[[ ENTRIES SUPPLIED open ]]
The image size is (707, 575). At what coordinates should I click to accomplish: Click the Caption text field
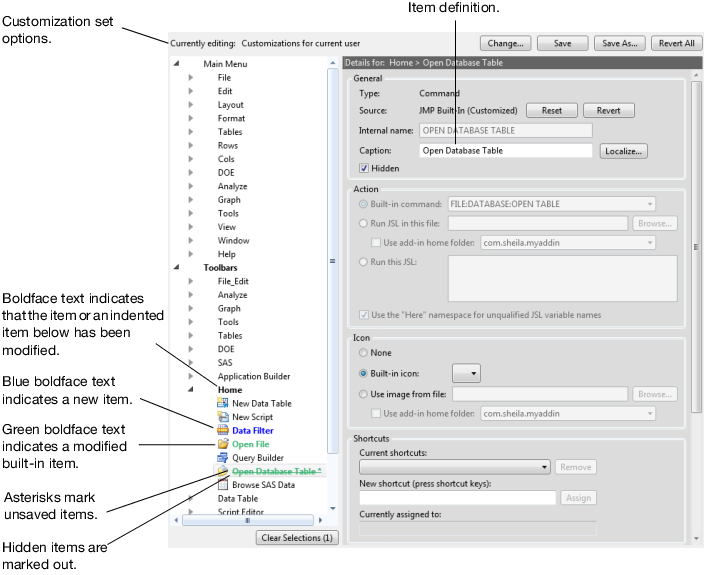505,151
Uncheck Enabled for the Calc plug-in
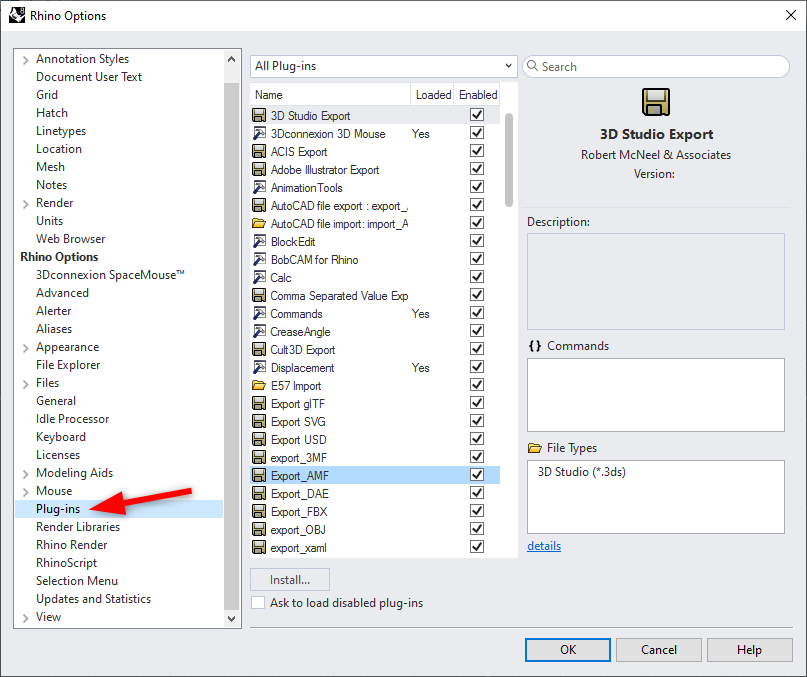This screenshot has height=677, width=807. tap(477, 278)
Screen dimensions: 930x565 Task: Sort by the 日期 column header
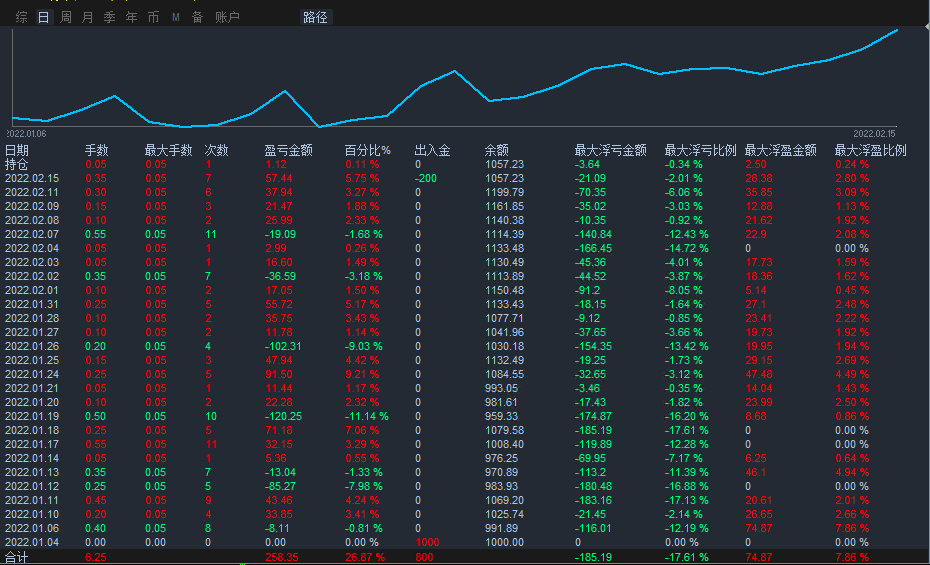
[[ ENTRIES SUPPLIED closed ]]
* WORK TO COMPLETE:
Reproduce exactly the lines above from the one with "Uncheck Enabled for the Calc plug-in" through the last line of the data, keeping both ends and dropping the pictures.

* YOUR RESPONSE:
Uncheck Enabled for the Calc plug-in
This screenshot has height=677, width=807. tap(477, 278)
Screen dimensions: 930x565 Task: Sort by the 日期 column header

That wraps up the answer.